Everything happens in one pan, the flavors are bold, and it pairs beautifully with simple sides like roasted veggies or a fresh salad. If you’re eating low-carb, this will quickly become a regular in your rotation.
Ingredients
Method
- Preheat and prep: Set your oven to 400°F (200°C). Lightly grease a 9x13-inch baking dish. Pat the chicken dry with paper towels for better browning and texture.
- Season the chicken: In a bowl, toss chicken with olive oil, salt, pepper, Italian seasoning, and onion powder. Make sure each piece is evenly coated.
- Quick sear (optional but recommended): Heat a skillet over medium-high. Sear chicken 1–2 minutes per side to get a little color. Transfer to the baking dish. If skipping this step, place seasoned chicken directly in the dish.
- Make the sauce base: In a medium bowl, whisk together pesto, heavy cream, softened cream cheese, minced garlic, and lemon zest (if using). It should be smooth and spoonable. If too thick, add a splash more cream.
- Assemble the bake: Pour the creamy pesto sauce over the chicken and gently spread to cover. Sprinkle shredded mozzarella and grated Parmesan evenly on top.
- Bake: Place the dish in the oven and bake for 20–25 minutes for thighs (25–30 for thicker breasts), until the chicken reaches an internal temperature of 165°F (74°C) and the sauce is bubbling.
- Broil for color: Turn the broiler on high for 1–2 minutes to brown the cheese slightly.

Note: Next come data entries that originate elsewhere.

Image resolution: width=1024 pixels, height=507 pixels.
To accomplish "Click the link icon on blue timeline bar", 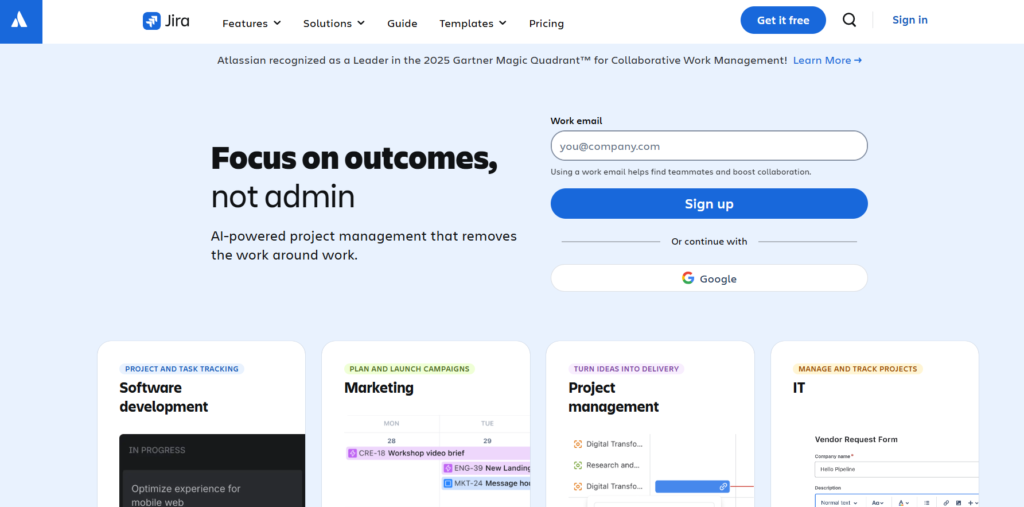I will 723,487.
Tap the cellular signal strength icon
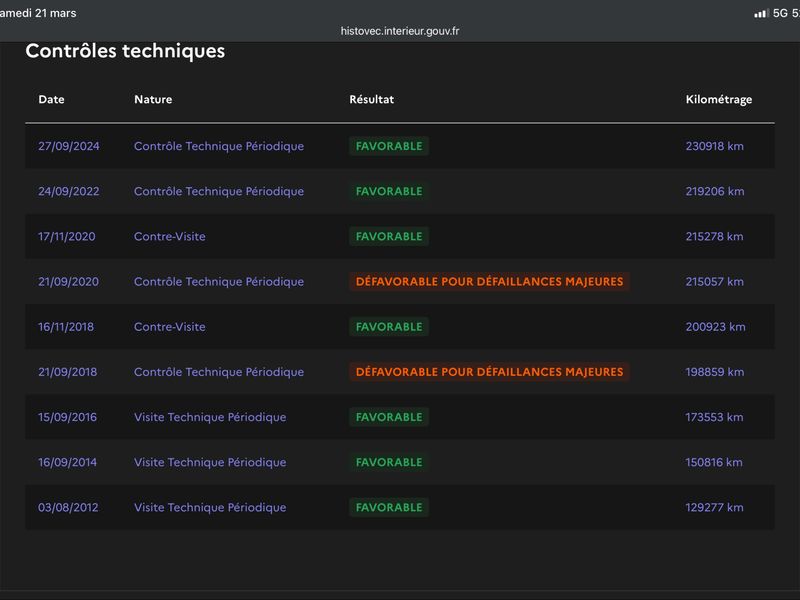 click(x=761, y=13)
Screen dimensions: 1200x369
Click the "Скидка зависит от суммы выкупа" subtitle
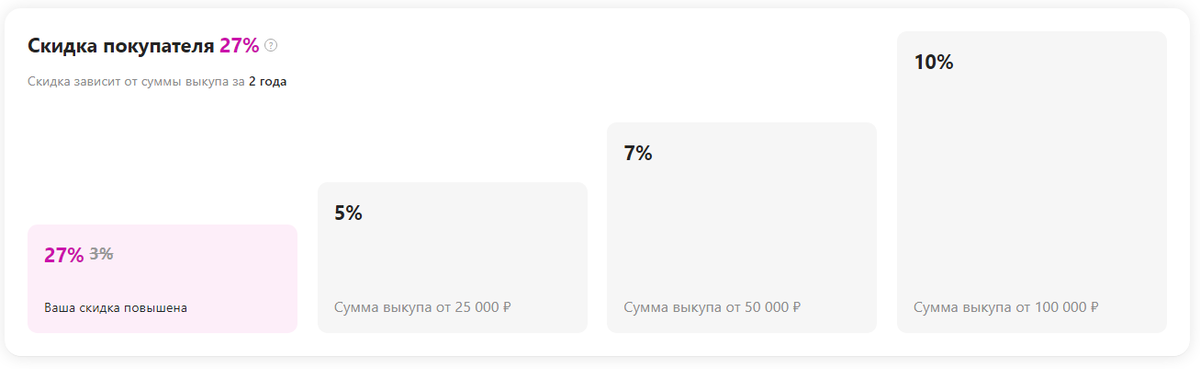click(x=129, y=82)
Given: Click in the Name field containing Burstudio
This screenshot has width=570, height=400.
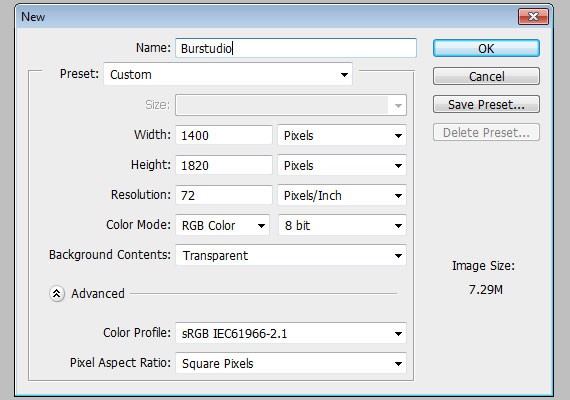Looking at the screenshot, I should tap(296, 48).
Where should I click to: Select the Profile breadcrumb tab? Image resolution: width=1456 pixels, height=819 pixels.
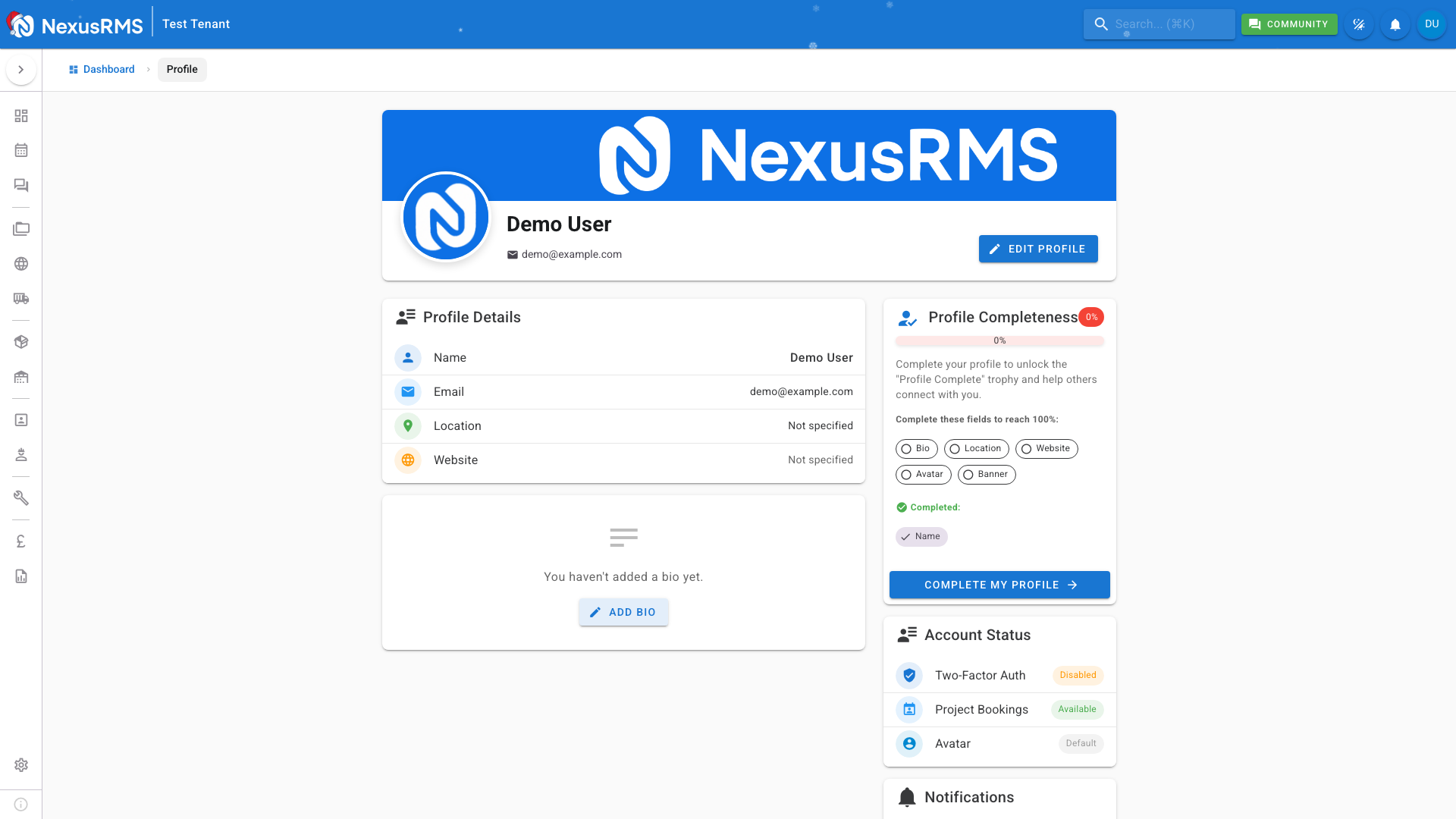point(182,69)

Watch closely to avoid burning.
- Rest and garnish: Let the bake rest for 5 minutes so the sauce settles. Top with torn fresh basil and a pinch of red pepper flakes if you like a little heat.
- Serve: Spoon extra sauce over the chicken. Pair with zucchini noodles, roasted broccoli, cauliflower mash, or a crisp green salad.
What Makes This Recipe So Good
- Big flavor, simple steps: Pesto, cream, and cheese do the heavy lifting, so you don’t need a long ingredient list or advanced techniques.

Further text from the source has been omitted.